Fund managers stand to lose approximately $12bn (e16bn) a year in potential management fees, according to TABB Group.
With nearly $1 trillion currently invested in the United States in index-based products such as exchange-traded funds (ETFs), a serious threat to active managers is posed, says TABB.
In a report called Performance Anxiety: A Buy-Side Study of Benchmarks and the Investment Process, research director Adam Sussman says: “The appetite for index-based funds is nearly insatiable, with index-based assets under management increasing by 2,610% since 1993. Global indices today cover 58 countries, grouped into five regions, market capitalisations and style. When you look at the different categories used to crate equity indices, there are 48,256 possible indices, just a smidgeon more indices than the 40,365 publicly-traded companies.”
Over the past five years alone, he says, independent index providers have seen revenues climb at a 22% CAGR (compound annual growth rate). By 2009, TABB Group forecasts that they will take in more than $1bn a year in revenue.

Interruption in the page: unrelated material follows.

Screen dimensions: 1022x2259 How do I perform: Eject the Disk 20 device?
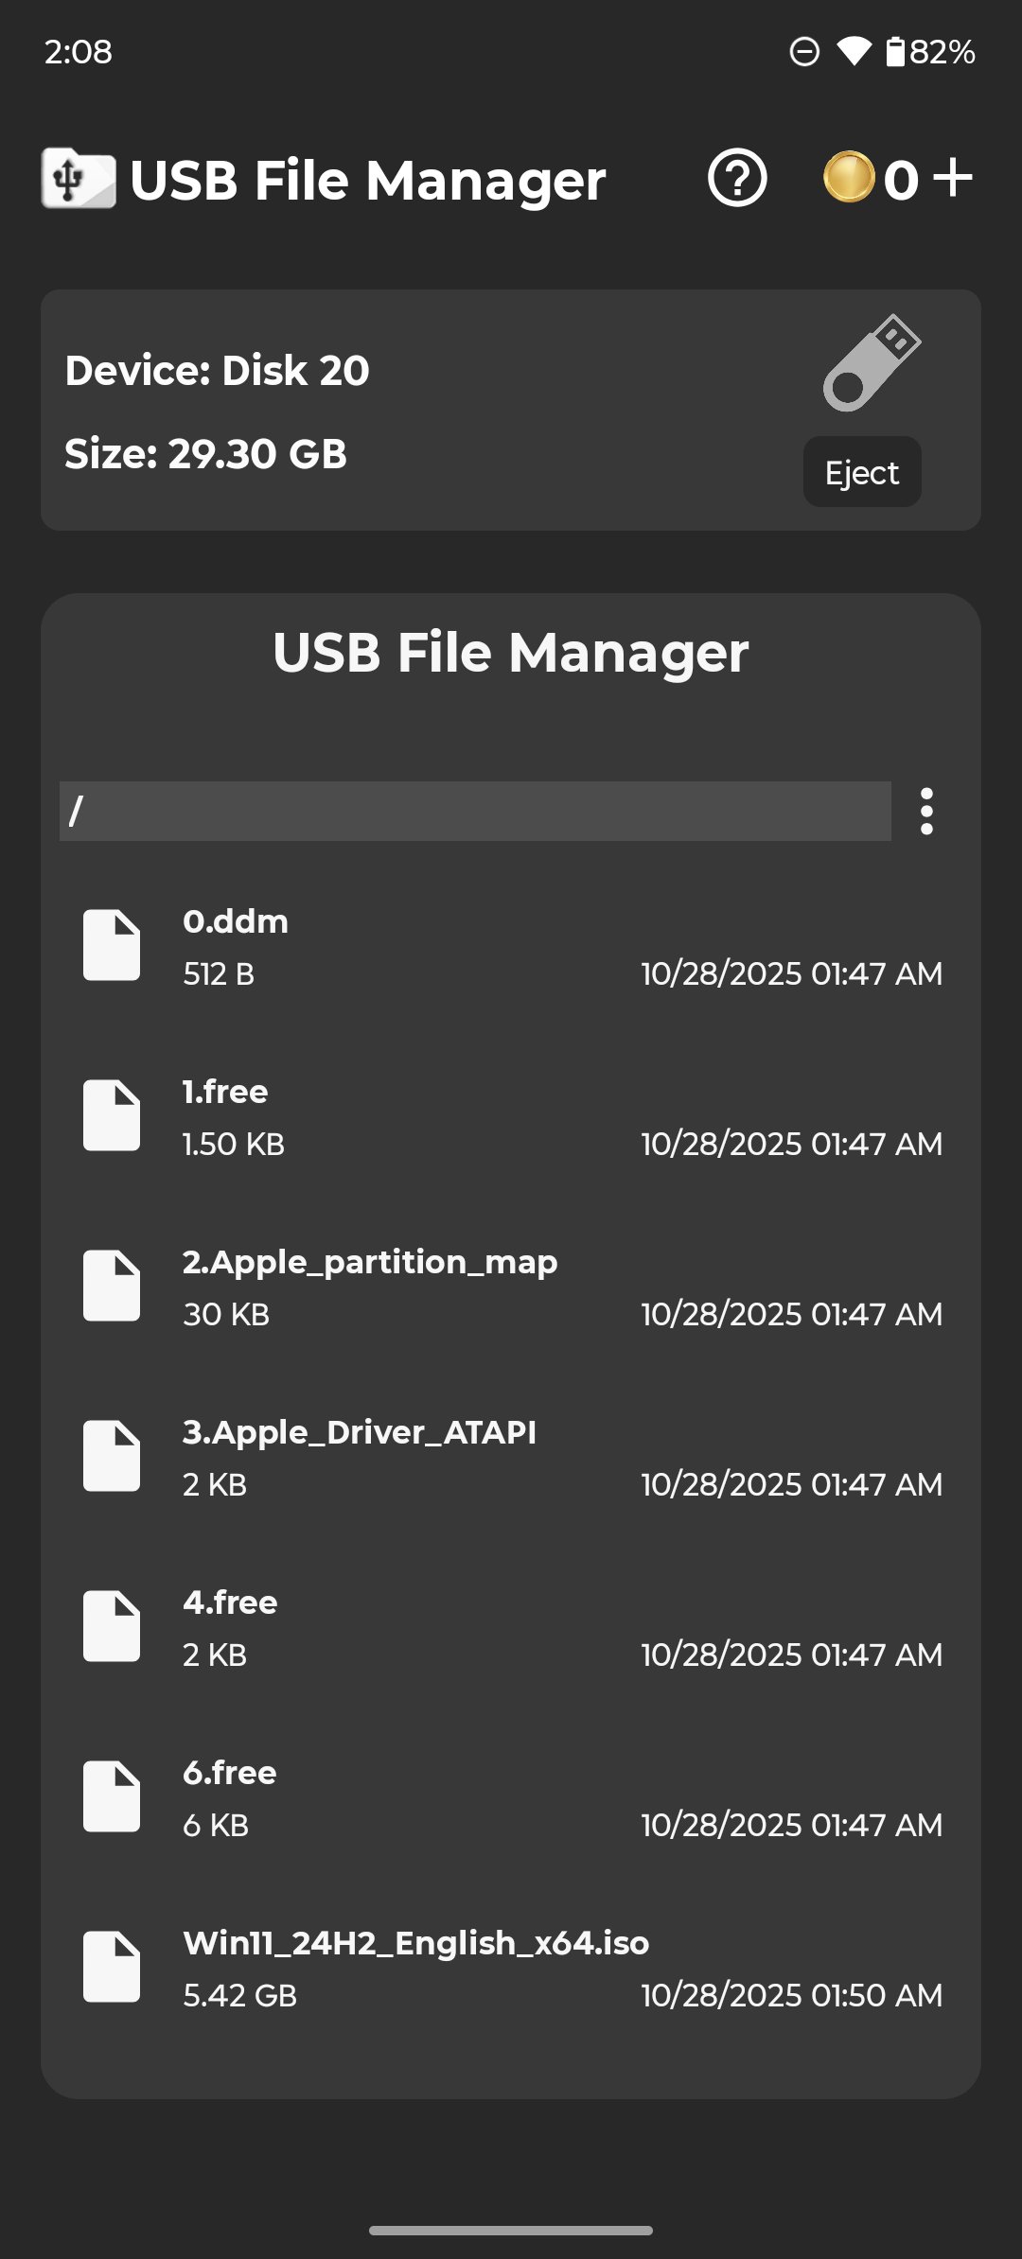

TABB says that institutional investors have been at the heart of the change within the benchmarking space. “Local governments imposed socially responsible investment constraints that required a redefinition of the opportunity set and a recalculation of the best possible performance. These constraints blossomed into a new industry of research and indexing allowing people to tailor their investments along social, moral and political beliefs.”
Sussman claims that by 2009 nearly 70% of all pension plans representing $40 trillion will be using customised benchmarks, This will create more sophisticated investments as pension plans are exploring different views on asset allocation and portfolio construction, examining risk-adjusted returns, complex correlations and liability matching, he says in the report.
A more refined approach to measuring performance, he adds, is causing institutional investors to trade exchange-traded and over-the-counter derivatives that attempt to capture beta on the cheap, hedge against interest-rate risk and buy alpha. As the cost of beta plummets, investors are willing to pay more for alpha.
“There’s no slowing down the tide of indexing,” says Sussman.